Following a car accident a 28-year-old female, complained of a sharp pain of the anterior and posterior base of the neck on expiration and with exertion. Subsequently, she noticed a feeling of discomfort in her back when lifting her arm above her head. Imaging studies revealed a tumor mass involving the third intercostal nerve on the right side of T2. The differential diagnosis included neurofibroma and neurilemmoma. This was followed annually and five years later an increase in size warranted a transthoracic, transpleural removal en bloc of this lesion. At surgery, a 3 cm soft tissue tumor engulfed the third intercostal nerve and extended into the third intervertebral foramen where the proximal part of the nerve root was enlarged.
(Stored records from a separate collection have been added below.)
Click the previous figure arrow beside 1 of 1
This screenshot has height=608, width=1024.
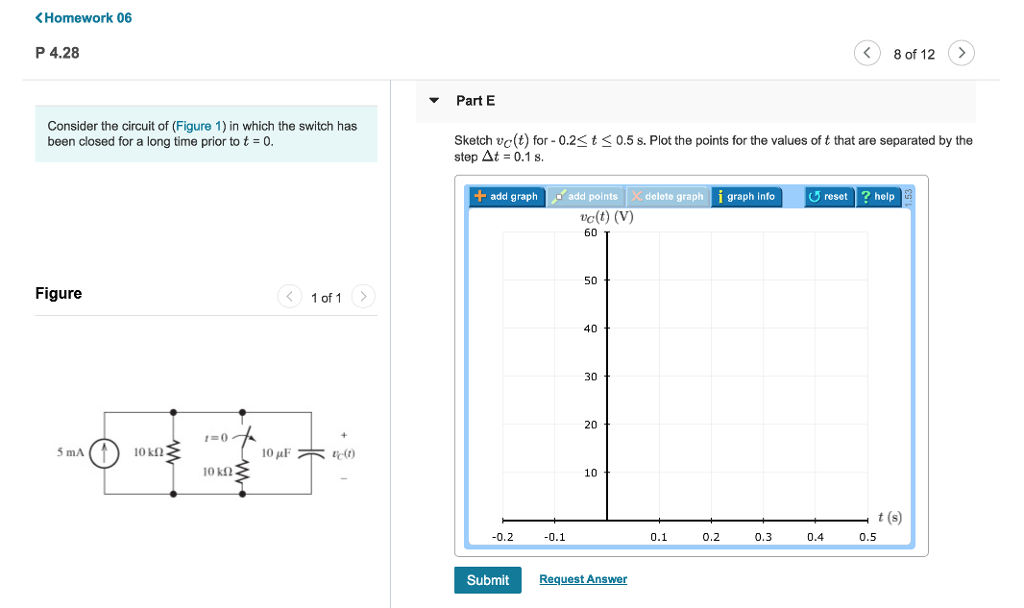(290, 296)
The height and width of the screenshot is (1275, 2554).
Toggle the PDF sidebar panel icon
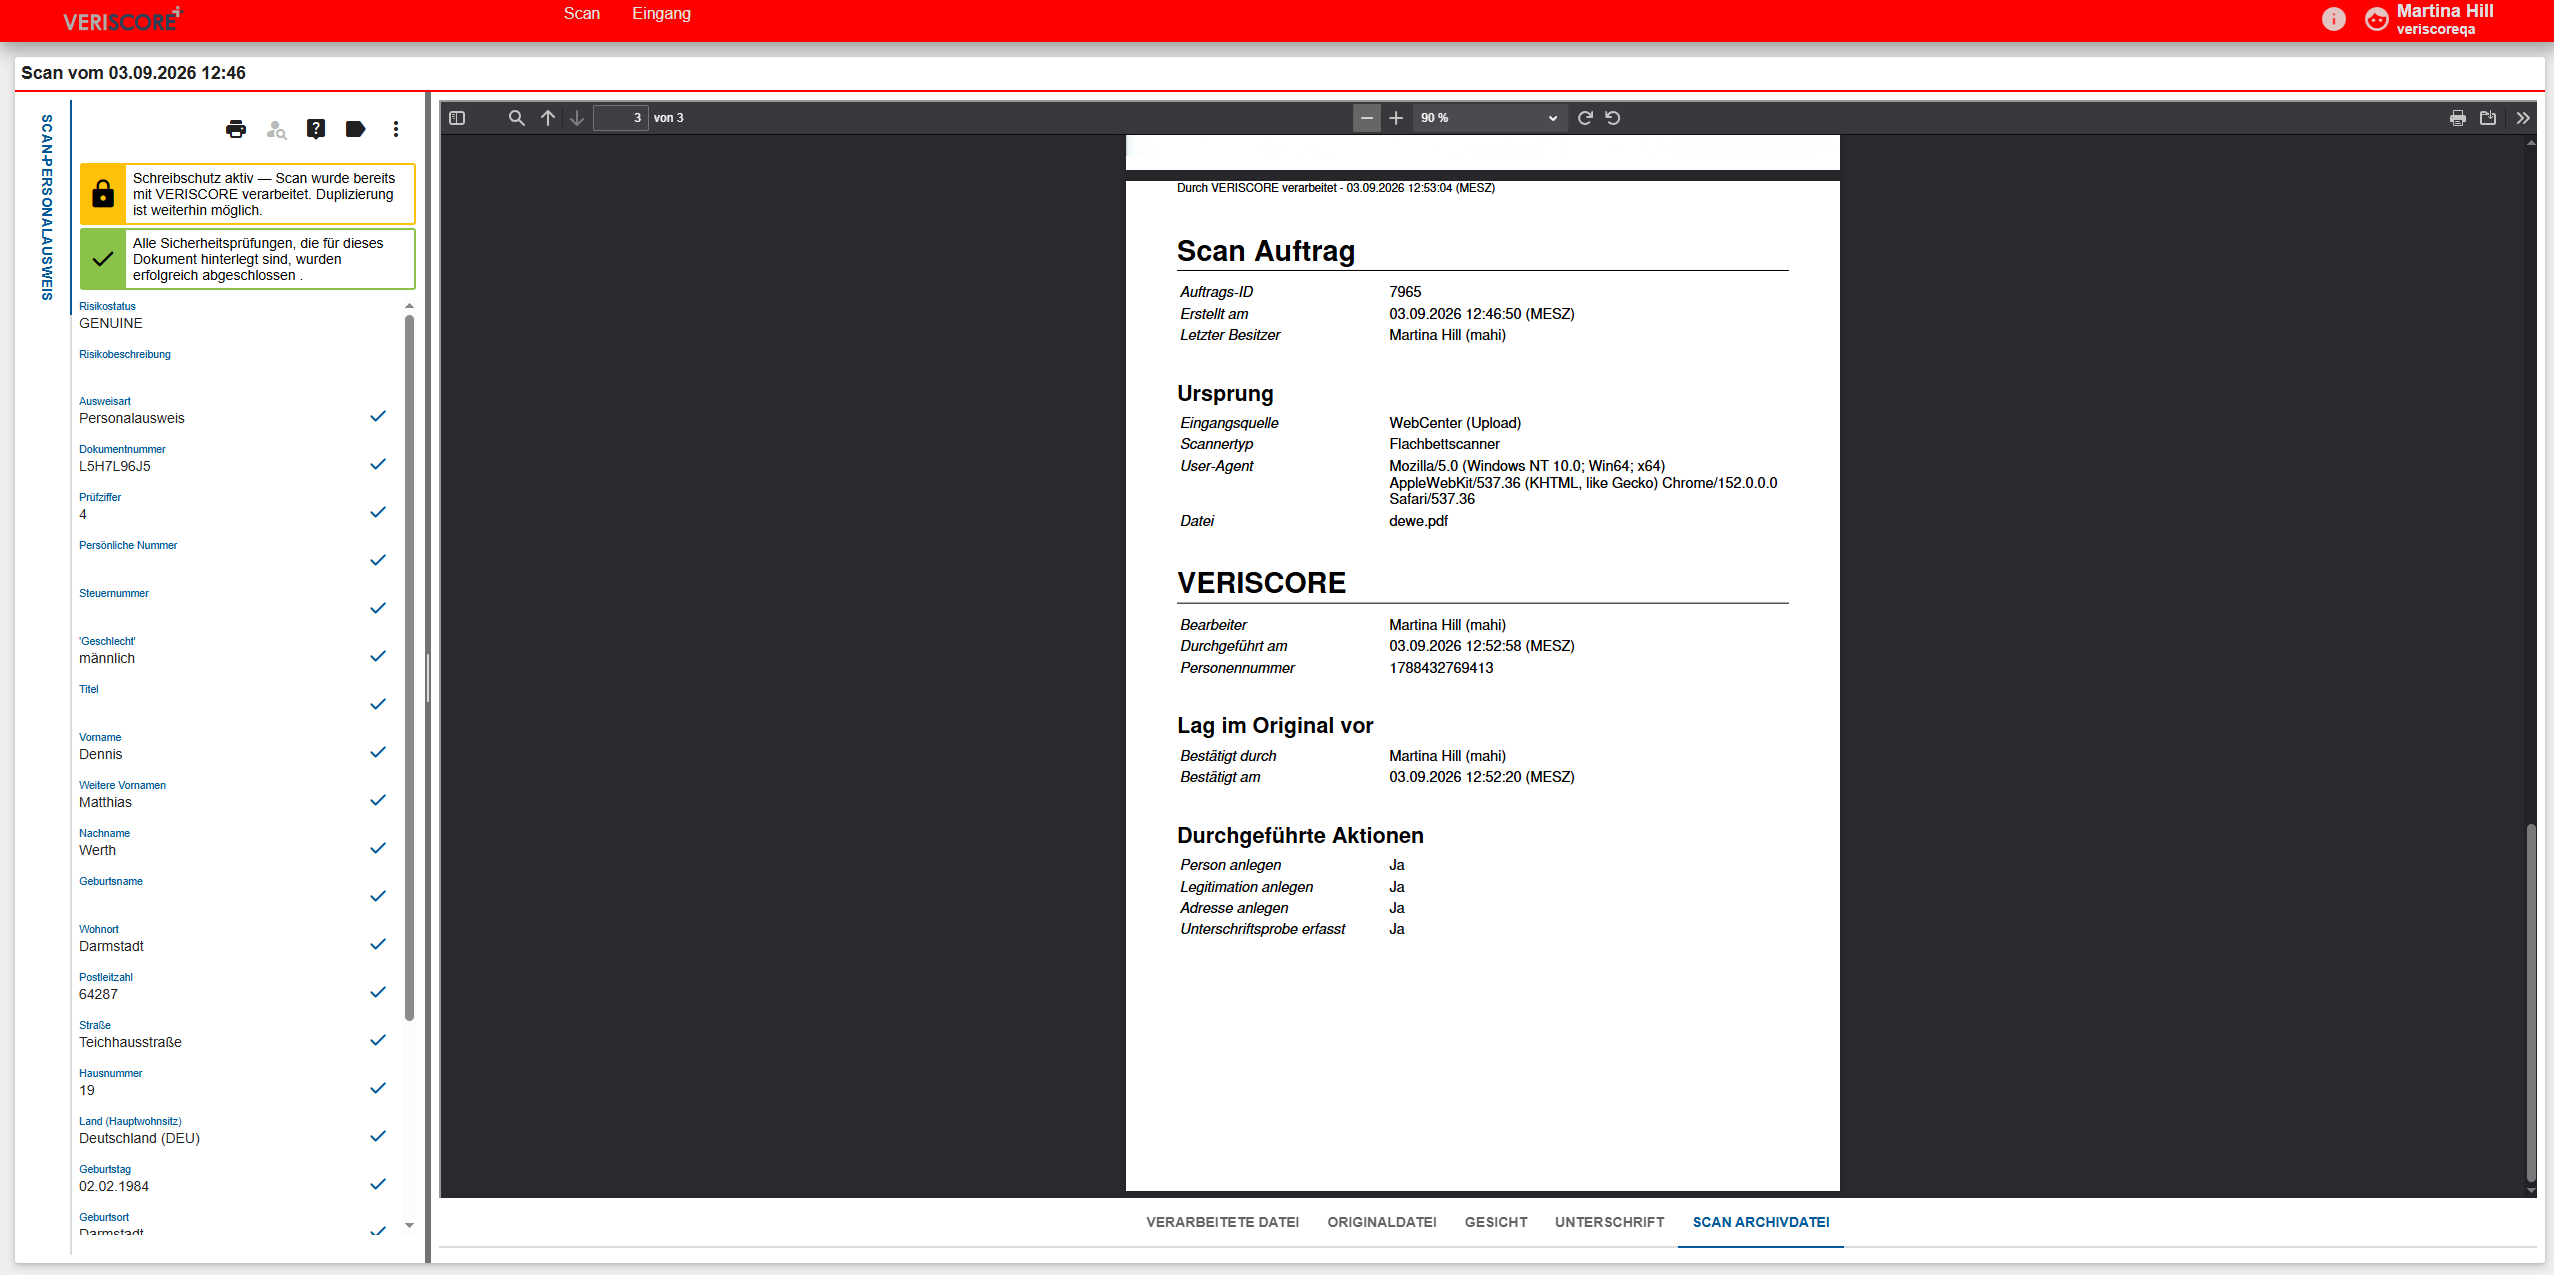pos(457,118)
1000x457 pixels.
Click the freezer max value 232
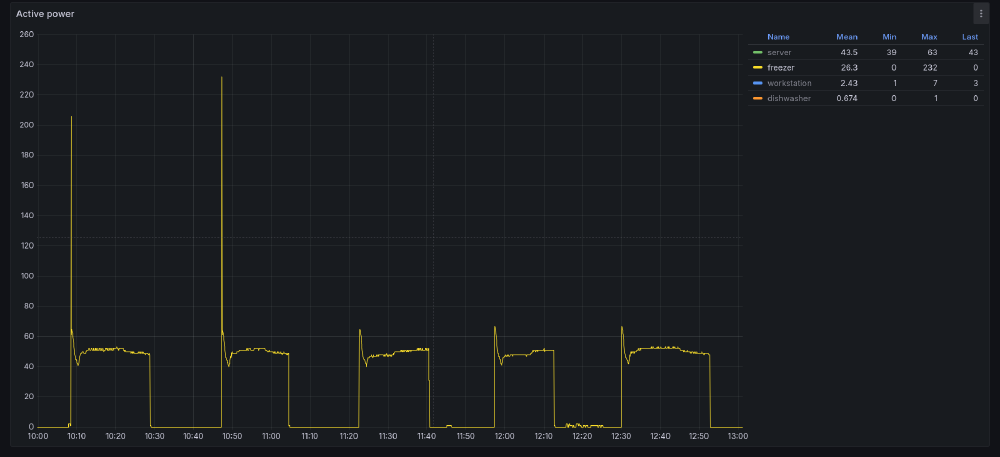[x=929, y=67]
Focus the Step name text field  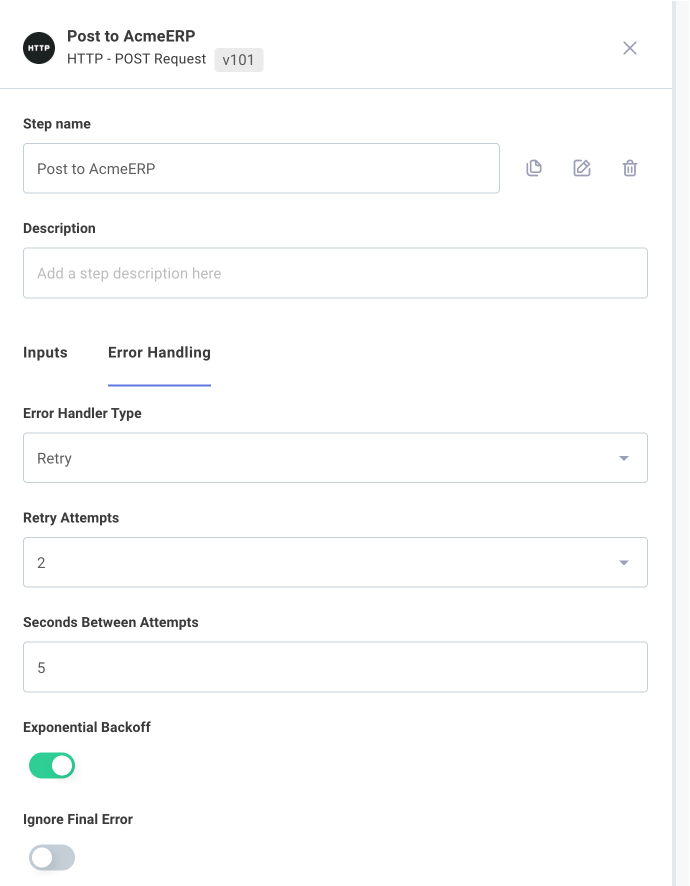click(261, 168)
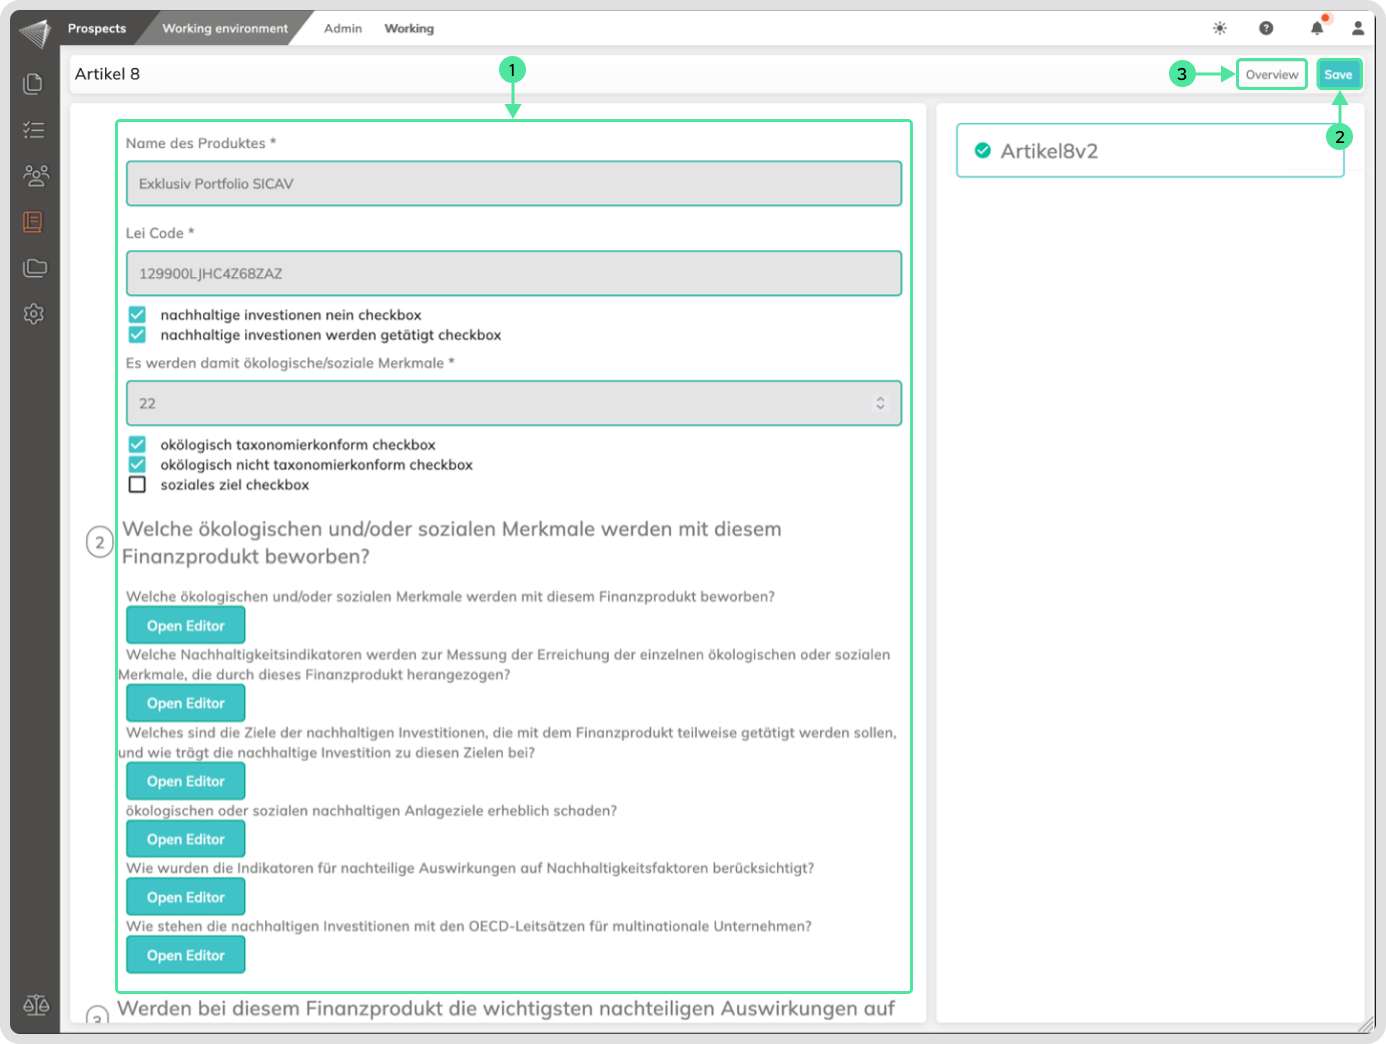Viewport: 1386px width, 1044px height.
Task: Open the notifications bell
Action: click(1317, 28)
The right third intercostal nerve was dissected and removed along with the tumor, after negative nerve stimulation. Histopathological examination showed multiple enlarged coalescent lymphoid follicles with an onion skin appearance of tight concentric layering of small, uniform mature lymphocytes at the periphery, arranged in a targetoid fashion with broad mantle zones and relatively small germinal centers. The germinal centers of variable size included hyalinized blood vessels. Lollipop follicles were seen. The interfollicular stroma showed numerous hyperplastic collagenized capillaries within an inflammatory background. However, the perinodal soft tissue was replaced by numerous inflammatory cells, primarily lymphocytes. The final diagnosis was Castleman's disease, hyaline vascular type. Castleman's disease can mimic various tumors and because Castleman's disease is a rare reactive entity, its diagnosis is generally overlooked by radiologists and clinicians. It is likely that this mass arose from one of the posterior intercostal lymph nodes, situated in the paravertebral region, however the capsule was not readily seen and the sinuses were not apparent. Almost all previous cases of Castleman's disease, hyaline vascular type were described in the anterior mediastinum. Hyaline vascular Castleman's disease usually does not invade and replace neighboring structures. This case is unique because of its location and the local invasion of adjacent structures.